I have to retrieve a list of postings, by one or more category IDs. I do not want to have duplicate postings in my results.
I'm only interested in responses that directly relate, or can draw relations with MySQL 8
There are two queries I'm considering, and I'm deciding which one is better. Or, if there is a better "3rd query", please advise.
Consider a simple two table structure:
CREATE TABLE `job_category_posting` (
`category_posting_id` int UNSIGNED NOT NULL,
`category_posting_category_id` int UNSIGNED NOT NULL,
`category_posting_posting_id` int UNSIGNED NOT NULL,
`category_posting_is_primary_category` tinyint UNSIGNED DEFAULT NULL
) ENGINE=InnoDB DEFAULT CHARSET=utf8mb4 COLLATE=utf8mb4_0900_ai_ci;
CREATE TABLE `job_posting` (
`posting_id` int UNSIGNED NOT NULL,
`posting_title` varchar(250) NOT NULL,
`posting_body` mediumtext CHARACTER SET utf8mb4 COLLATE utf8mb4_0900_ai_ci NOT NULL
) ENGINE=InnoDB DEFAULT CHARSET=utf8mb4 COLLATE=utf8mb4_0900_ai_ci;
ALTER TABLE `job_category_posting`
ADD PRIMARY KEY (`category_posting_id`),
ADD UNIQUE KEY `category_posting_category_id` (`category_posting_category_id`,`category_posting_posting_id`),
ADD UNIQUE KEY `category_posting_is_primary_category` (`category_posting_is_primary_category`,`category_posting_posting_id`),
ADD KEY `category_posting_posting_id` (`category_posting_posting_id`) USING BTREE;
ALTER TABLE `job_posting`
ADD PRIMARY KEY (`posting_id`),
ADD UNIQUE KEY `posting_reserve_id` (`posting_reserve_id`),
ADD KEY `posting_title` (`posting_title`);
1st query (SUBQUERY with GROUP BY):
SELECT t1.*
FROM job_posting AS t1
WHERE (t1.posting_id) IN(
SELECT category_posting_posting_id
FROM job_category_posting
WHERE category_posting_category_id IN (2,13,22,23,24,25)
GROUP BY category_posting_posting_id
)
Quick dirty speed tests (doesn't tell me much):
What I noticed:
2nd query (INNER JOIN with GROUP BY):
SELECT job_posting.*
FROM job_category_posting
inner join job_posting on job_category_posting.category_posting_posting_id = job_posting.posting_id
WHERE category_posting_category_id IN (2,13,22,23,24,25)
GROUP BY category_posting_posting_id
Quick dirty speed tests (doesn't tell me much):
What I noticed:
So my question is, which is better? Is there a better explanation that can justify it? I just need some solid facts and proof.
Or is there a third query I should try?
Any advice is appreciated!
A few things:
You have appropriate indexes for both your queries.
Execution plans often change as tables grow. The work you do to save a few hundred microseconds on a small table is not necessarily useful for a larger table. You'll probably need to revisit execution plans as your tables grow.

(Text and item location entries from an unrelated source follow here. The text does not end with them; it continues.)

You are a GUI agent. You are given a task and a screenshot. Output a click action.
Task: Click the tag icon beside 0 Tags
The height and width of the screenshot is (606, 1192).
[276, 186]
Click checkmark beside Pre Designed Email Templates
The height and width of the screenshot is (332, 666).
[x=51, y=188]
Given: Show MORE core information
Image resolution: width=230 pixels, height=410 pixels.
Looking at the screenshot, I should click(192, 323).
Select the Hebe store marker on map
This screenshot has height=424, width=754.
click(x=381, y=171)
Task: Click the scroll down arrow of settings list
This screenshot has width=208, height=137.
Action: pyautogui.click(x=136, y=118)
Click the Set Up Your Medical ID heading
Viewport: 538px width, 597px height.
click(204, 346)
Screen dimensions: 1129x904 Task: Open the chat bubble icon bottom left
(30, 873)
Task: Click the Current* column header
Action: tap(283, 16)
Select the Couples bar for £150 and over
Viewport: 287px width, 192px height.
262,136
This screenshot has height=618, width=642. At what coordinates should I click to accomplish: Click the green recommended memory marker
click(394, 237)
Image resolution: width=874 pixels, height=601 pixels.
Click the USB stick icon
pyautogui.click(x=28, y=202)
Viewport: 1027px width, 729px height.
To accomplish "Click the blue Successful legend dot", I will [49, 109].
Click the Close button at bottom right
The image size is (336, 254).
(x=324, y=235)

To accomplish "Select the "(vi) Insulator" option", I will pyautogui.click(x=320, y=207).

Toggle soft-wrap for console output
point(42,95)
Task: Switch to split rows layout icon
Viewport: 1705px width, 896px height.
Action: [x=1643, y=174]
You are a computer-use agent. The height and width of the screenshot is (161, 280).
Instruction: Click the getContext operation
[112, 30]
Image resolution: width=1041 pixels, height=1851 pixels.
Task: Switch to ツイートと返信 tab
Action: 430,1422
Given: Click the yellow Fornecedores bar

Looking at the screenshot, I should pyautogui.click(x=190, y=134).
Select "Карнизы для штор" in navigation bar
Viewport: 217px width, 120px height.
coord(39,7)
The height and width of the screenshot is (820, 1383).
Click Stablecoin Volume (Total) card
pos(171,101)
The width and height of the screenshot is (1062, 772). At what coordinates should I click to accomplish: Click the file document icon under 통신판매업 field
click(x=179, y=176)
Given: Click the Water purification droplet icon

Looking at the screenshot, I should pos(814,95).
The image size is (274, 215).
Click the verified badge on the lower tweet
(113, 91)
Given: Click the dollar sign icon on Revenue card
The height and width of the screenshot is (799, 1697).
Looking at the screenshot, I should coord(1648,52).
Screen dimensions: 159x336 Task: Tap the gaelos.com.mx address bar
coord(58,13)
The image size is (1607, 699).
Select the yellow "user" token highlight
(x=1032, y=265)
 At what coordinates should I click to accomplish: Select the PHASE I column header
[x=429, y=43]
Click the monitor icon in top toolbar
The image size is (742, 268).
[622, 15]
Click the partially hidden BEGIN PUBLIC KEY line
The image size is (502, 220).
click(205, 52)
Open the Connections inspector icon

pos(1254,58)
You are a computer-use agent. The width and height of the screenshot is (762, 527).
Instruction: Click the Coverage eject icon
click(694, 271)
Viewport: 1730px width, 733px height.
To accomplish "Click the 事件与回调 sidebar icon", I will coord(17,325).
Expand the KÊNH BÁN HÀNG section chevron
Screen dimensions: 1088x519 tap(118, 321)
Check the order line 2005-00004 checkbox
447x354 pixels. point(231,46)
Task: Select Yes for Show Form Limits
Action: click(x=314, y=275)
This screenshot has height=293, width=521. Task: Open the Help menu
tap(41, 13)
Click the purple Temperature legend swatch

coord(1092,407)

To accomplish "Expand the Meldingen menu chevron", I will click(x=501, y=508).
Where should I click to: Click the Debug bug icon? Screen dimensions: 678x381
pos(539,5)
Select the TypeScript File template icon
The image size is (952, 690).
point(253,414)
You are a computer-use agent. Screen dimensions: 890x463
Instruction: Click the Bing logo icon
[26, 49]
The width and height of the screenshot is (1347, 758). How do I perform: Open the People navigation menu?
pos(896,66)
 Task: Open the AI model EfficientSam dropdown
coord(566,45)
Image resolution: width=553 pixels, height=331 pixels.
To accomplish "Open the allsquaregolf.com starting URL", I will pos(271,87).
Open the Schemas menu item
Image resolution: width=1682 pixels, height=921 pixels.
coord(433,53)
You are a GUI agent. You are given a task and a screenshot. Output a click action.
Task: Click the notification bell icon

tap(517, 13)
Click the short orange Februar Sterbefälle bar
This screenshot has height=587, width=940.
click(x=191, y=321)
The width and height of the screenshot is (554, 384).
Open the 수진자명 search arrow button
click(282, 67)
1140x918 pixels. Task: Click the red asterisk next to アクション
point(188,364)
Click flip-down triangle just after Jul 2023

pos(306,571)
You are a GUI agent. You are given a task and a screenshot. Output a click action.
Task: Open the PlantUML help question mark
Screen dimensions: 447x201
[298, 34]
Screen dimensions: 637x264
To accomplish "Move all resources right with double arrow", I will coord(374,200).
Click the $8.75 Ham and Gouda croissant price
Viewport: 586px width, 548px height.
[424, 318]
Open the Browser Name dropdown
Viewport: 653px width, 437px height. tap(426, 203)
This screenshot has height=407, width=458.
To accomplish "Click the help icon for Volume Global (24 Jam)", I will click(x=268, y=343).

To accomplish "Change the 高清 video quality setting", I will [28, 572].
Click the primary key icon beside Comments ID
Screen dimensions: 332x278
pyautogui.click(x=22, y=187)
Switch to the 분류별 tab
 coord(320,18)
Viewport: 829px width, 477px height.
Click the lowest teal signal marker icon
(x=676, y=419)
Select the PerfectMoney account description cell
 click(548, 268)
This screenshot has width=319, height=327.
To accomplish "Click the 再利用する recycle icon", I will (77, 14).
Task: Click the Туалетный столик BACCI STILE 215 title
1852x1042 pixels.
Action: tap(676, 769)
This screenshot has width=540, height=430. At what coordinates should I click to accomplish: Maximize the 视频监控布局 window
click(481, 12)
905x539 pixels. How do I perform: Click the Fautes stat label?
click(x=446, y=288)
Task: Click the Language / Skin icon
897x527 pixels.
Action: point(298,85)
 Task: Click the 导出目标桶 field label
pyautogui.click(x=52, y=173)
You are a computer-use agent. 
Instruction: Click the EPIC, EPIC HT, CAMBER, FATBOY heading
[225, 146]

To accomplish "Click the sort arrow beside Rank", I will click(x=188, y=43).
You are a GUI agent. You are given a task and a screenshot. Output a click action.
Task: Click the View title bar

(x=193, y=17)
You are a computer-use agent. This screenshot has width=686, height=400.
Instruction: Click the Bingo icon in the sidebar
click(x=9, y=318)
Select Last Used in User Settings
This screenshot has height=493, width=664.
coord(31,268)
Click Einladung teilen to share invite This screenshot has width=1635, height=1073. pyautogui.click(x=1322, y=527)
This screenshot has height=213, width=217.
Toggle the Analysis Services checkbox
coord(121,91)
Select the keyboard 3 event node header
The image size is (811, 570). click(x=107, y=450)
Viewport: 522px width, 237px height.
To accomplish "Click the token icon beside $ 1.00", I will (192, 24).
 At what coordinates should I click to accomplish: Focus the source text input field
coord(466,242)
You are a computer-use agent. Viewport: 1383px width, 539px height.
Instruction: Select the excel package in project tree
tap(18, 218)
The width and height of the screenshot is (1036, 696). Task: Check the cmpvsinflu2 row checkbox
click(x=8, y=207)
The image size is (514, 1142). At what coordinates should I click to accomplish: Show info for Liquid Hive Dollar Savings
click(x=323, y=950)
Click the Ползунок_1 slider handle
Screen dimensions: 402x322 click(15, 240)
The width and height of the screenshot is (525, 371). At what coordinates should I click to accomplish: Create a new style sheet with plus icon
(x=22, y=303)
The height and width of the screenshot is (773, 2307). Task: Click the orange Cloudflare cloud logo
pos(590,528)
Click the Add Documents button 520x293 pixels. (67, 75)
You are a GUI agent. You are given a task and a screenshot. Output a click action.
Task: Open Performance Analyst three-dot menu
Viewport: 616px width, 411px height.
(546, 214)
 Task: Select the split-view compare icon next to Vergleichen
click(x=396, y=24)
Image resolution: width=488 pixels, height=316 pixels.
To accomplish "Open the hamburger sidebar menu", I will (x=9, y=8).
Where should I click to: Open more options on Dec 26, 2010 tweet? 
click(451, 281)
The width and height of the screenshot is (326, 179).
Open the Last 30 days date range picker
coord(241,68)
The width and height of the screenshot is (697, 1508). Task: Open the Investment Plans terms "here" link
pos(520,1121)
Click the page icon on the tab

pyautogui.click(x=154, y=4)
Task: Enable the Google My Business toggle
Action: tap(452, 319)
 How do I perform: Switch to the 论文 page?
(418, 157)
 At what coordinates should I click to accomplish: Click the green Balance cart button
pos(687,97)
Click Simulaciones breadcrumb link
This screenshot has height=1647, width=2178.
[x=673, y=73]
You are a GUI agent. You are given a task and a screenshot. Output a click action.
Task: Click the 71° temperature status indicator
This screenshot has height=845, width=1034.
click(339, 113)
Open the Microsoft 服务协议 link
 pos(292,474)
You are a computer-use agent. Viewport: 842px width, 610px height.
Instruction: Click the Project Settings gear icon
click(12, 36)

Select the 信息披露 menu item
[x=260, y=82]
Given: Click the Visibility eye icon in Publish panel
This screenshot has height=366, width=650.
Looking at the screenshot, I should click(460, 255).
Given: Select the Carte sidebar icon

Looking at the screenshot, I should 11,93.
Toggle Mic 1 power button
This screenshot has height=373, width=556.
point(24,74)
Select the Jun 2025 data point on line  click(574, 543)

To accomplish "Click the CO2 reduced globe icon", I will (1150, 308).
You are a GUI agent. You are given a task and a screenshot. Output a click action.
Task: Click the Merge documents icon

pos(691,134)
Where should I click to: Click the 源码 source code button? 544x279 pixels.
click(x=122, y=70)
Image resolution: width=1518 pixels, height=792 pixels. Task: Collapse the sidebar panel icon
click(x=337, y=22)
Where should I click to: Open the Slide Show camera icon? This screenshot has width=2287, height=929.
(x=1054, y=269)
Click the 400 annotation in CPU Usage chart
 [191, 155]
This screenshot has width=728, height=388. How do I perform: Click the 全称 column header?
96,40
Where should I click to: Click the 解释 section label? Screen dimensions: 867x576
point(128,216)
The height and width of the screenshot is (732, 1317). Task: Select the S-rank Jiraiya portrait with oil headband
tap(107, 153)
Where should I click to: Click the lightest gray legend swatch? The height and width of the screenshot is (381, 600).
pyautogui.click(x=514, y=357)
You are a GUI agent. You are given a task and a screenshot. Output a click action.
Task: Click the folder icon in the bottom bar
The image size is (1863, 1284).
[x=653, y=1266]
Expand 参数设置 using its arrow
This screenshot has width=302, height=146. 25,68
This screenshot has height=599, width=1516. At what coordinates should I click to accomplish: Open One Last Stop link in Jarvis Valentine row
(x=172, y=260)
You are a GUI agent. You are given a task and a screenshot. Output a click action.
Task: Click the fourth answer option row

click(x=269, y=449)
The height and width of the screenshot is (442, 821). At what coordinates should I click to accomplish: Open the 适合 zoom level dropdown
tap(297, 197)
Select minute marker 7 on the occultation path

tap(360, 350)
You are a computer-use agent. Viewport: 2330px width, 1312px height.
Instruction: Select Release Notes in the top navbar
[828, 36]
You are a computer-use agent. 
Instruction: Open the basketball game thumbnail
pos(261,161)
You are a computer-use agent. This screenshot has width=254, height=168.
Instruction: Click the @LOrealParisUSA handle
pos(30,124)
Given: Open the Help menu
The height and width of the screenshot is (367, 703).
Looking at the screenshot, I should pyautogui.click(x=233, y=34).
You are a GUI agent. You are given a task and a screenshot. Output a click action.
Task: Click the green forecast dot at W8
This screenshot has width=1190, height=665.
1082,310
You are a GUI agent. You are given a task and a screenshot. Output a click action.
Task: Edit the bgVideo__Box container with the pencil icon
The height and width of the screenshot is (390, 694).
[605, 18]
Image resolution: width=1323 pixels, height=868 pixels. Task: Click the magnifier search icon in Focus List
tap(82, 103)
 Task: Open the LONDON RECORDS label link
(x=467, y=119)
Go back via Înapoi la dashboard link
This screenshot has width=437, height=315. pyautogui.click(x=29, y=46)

"Using temporary" doesn't mean your query uses a full-blown on-disk temporary table. It simply means the software accumulates a result set into a temporary data structure prior to, in your case, deduplicating it. (Only if that temporary data structure is too big for RAM does the software use on-disk structures. Yours certainly fits in RAM.) Don't be fooled by the inaccurate, but time-honored, language in the execution plan's extra
column. "Using temporary" is OK.
The value IN (set of values)
predicate automatically deduplicates the set of values. So your first query can be rewritten without the GROUP BY thusly.
SELECT t1.*
FROM job_posting AS t1
WHERE t1.posting_id IN (
SELECT category_posting_posting_id
FROM job_category_posting
WHERE category_posting_category_id IN (2,13,22,23,24,25)
)
This is the query I would use, because (in my opinion) it expresses your intent most clearly. And, I suspect it scales up better to large tables because it does the deduplication work on the set of posting_id
values alone, not whole rows.
Your second query misuses MySQL's notorious nonstandard extension to GROUP BY. Disable that extension with SET sql_mode = CONCAT_WS(',',@@sql_mode, 'ONLY_FULL_GROUP_BY')
, then try your query again. You'll need more terms in your GROUP BY clause. Better yet, get rid of the GROUP BY and use DISTINCT, like this.
SELECT DISTINCT job_posting.*
FROM job_category_posting
inner join job_posting
on job_category_posting.category_posting_posting_id = job_posting.posting_id
WHERE category_posting_category_id IN (2,13,22,23,24,25)
But this has to deduplicate whole rows.